[Sir_Cmpwn]

>We don't store copies of plaintext emails indefinitely

We have to take your word for it. Genuinely secure systems don't require trust. Now, I think this feature is a genuinely good one and applaud you for it, but I've seen Protonmail reps lean on it as an excuse for why they can't support IMAP and SMTP, which is nonsense. I also think that users should be educated about the difference between security guarantees (which this isn't) and security promises (which this is).

Your incentives may be aligned in a way that means you'll want to avoid storing plaintext email, but it's entirely possible you could be compelled by your government to secretly start siphoning off plaintext. This is why it's necessary to design systems which don't ask for trust at all, and to educate users on the limitations of encrypting incoming emails.

[bartbutler]

1. We do support IMAP and SMTP, via the bridge.

2. We don't believe such compulsion would be legal and would fight it in court.

3. Yes, this is a security promise not a verifiable guarantee. As I said though, our incentives for this are correct. We would love more than anything for all email to be encrypted already. Signal and Wire require trust-on-first-use. There's always some small degree of trust, and the smaller the better. Given the reality of unencrypted email, this is the best we (and anyone else) can do. Whether you are comfortable with it is up to you and your threat model.

[Sir_Cmpwn]

>We do support IMAP and SMTP, via the bridge.

Do I need to repeat why I'm not going to take this argument yet again?

>We don't believe such compulsion would be legal and would fight it in court

Good to hear, but you should still be honest about the limitations in your approach. Secure systems are not built around trust and ones that are should not be advertised as such.

[gruez]

>We have to take your word for it. Genuinely secure systems don't require trust.

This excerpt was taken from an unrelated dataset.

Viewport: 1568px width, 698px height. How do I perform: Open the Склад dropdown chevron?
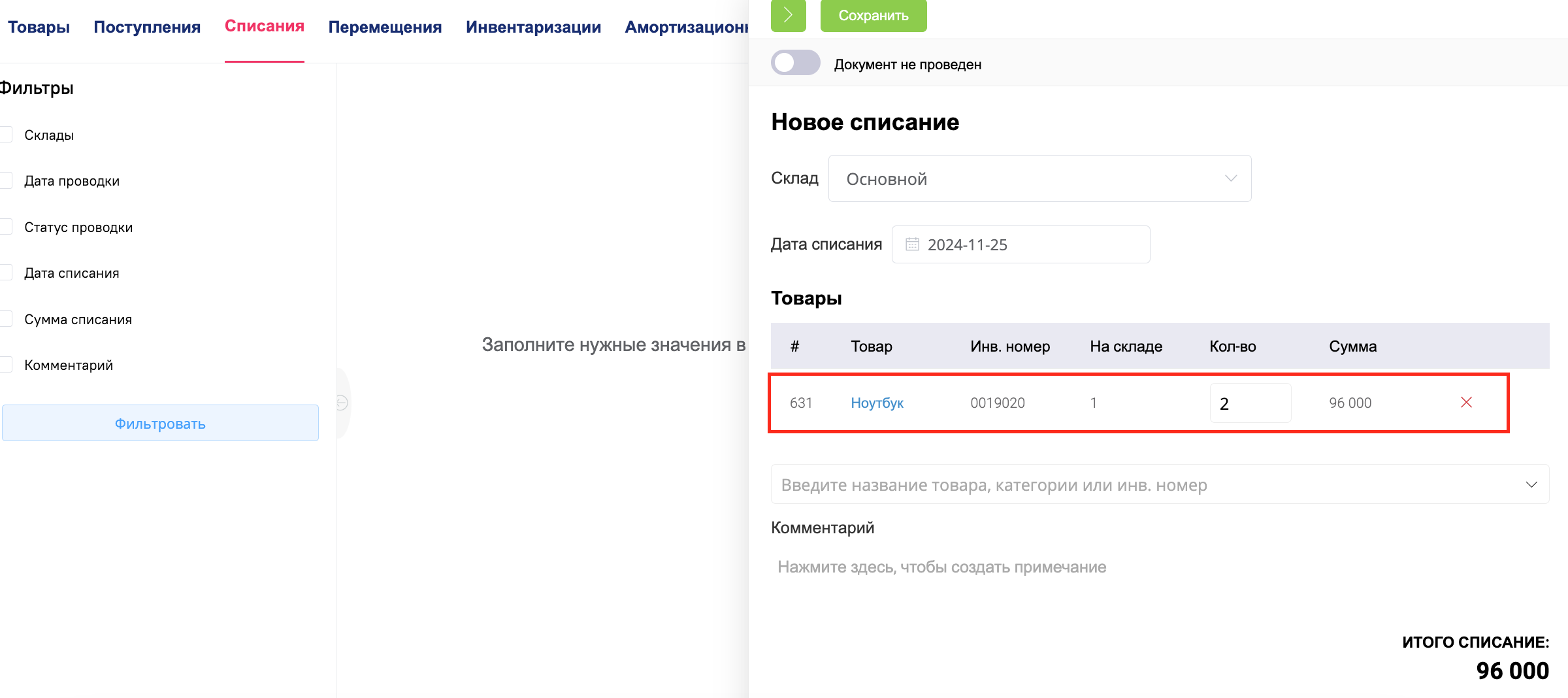click(x=1231, y=178)
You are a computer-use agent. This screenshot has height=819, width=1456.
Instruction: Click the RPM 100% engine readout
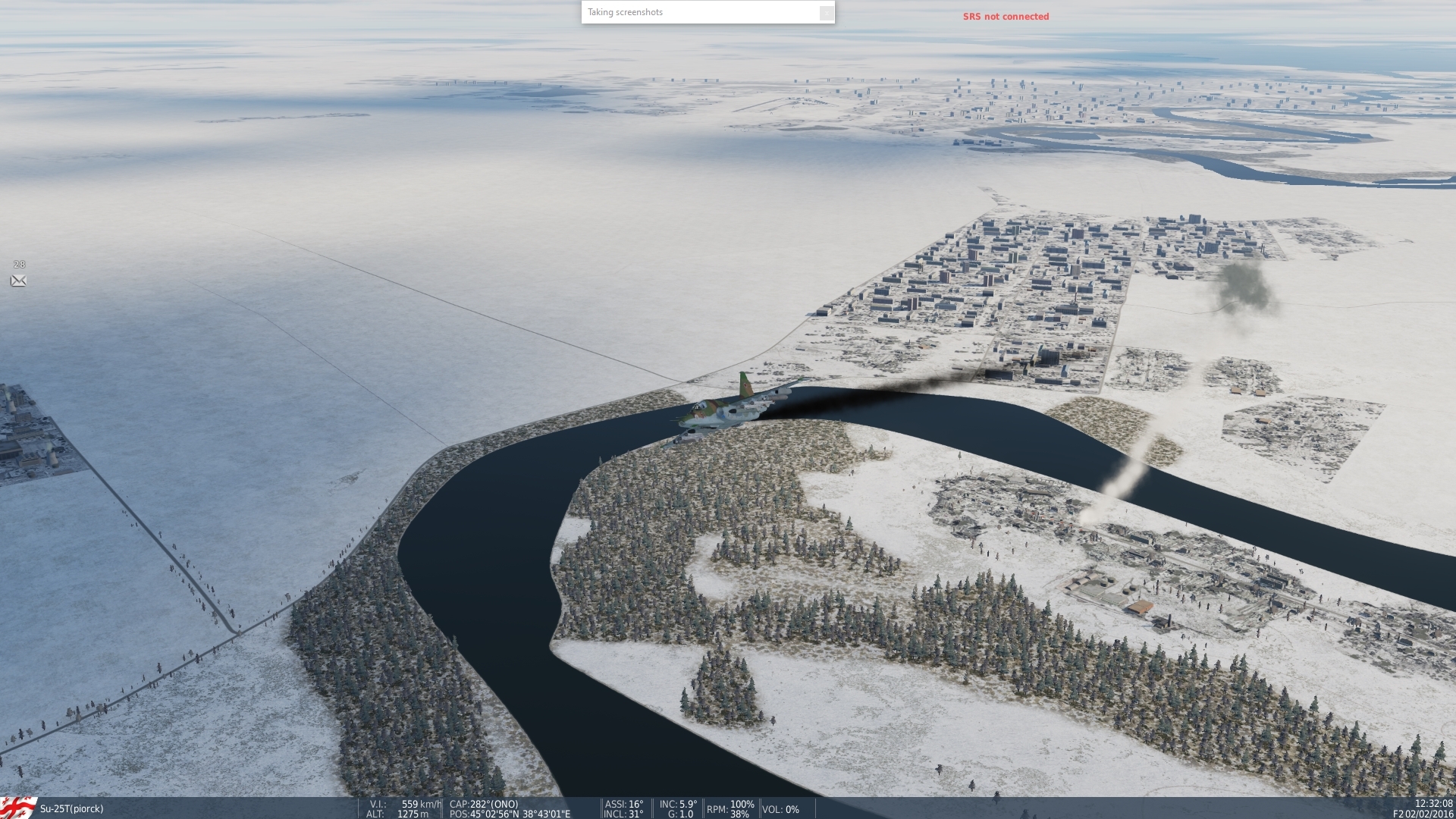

and what is this "Genuinely secure system" you speak of? as long as the sender is sending in plain text, your mail provider can intercept and record it. how are you going to communicate with the 99.9% of people/companies out there that don't PGP encrypt their outgoing mail?

[Sir_Cmpwn]

Right. I'm saying it's not possible, and that Protonmail should be honest about the limitations with their approach, so that people who have stricter security needs than are met by their threat model don't mistake their system for anything more secure than it is. Their home page has the following text:

>All emails are secured automatically with end-to-end encryption. This means even we cannot decrypt and read your emails. As a result, your encrypted emails cannot be shared with third parties.

This is a lie.

[twr]

secured automatically with end-to-end encryption is a funny way of saying secured automatically with TLS. If some messages are being encrypted on the server, then it's not end-to-end. (I'd also argue that end-to-end encryption can't be meaningfully done in the browser, further reducing its typical security to the lowest common denominator: TLS.)

[bartbutler]

I'm not exactly sure where that is in the copy but it is referring to emails between ProtonMail users, not unencrypted mails from outside. It should probably be clarified, but it's tough to tell without context.

[twr]

The quote is from the front page of protonmail.com, and it's been there since 2015. As the only description of encryption on the front page, it gives the unequivocal impression that all email is end-to-end encrypted.

Regarding email between ProtonMail users, Lavabit once claimed "Our team of programmers answered with a system so secure that even our administrators can’t read your e-mail." Which is very similar to your claim, "even we cannot decrypt and read your emails." Lavabit was then asked to give up its TLS key, to evidently allow impersonation and delivery of malicious JavaScript designed to exfiltrate "non-decryptable" data. ProtonMail users are vulnerable to the same attack if anyone in a conversation ever uses the web interface. Or the mobile app, if it's just a web view.

In contrast, native SMTP+IMAP (+-E2E) clients are not typically developed by the email service provider, making orchestrated compromise much more difficult, and users can benefit by performing actual audits themselves because their email client hopefully doesn't fetch malleable remote code at runtime.

1. https://web.archive.org/web/20151116024152/https://protonmai...

2. https://web.archive.org/web/20130115080859/https://lavabit.c...

[bartbutler]

1. Mobile apps are native, not web views 2. That's not what the TLS key was subpoenaed for--it was a very different system with a set of vulnerabilities we don't have, including a server-side encrypt mode and non-PFS TLS ciphers. 3. Again, if we are part of your threat model, you can run the web client locally and audit it yourself if this is a concern.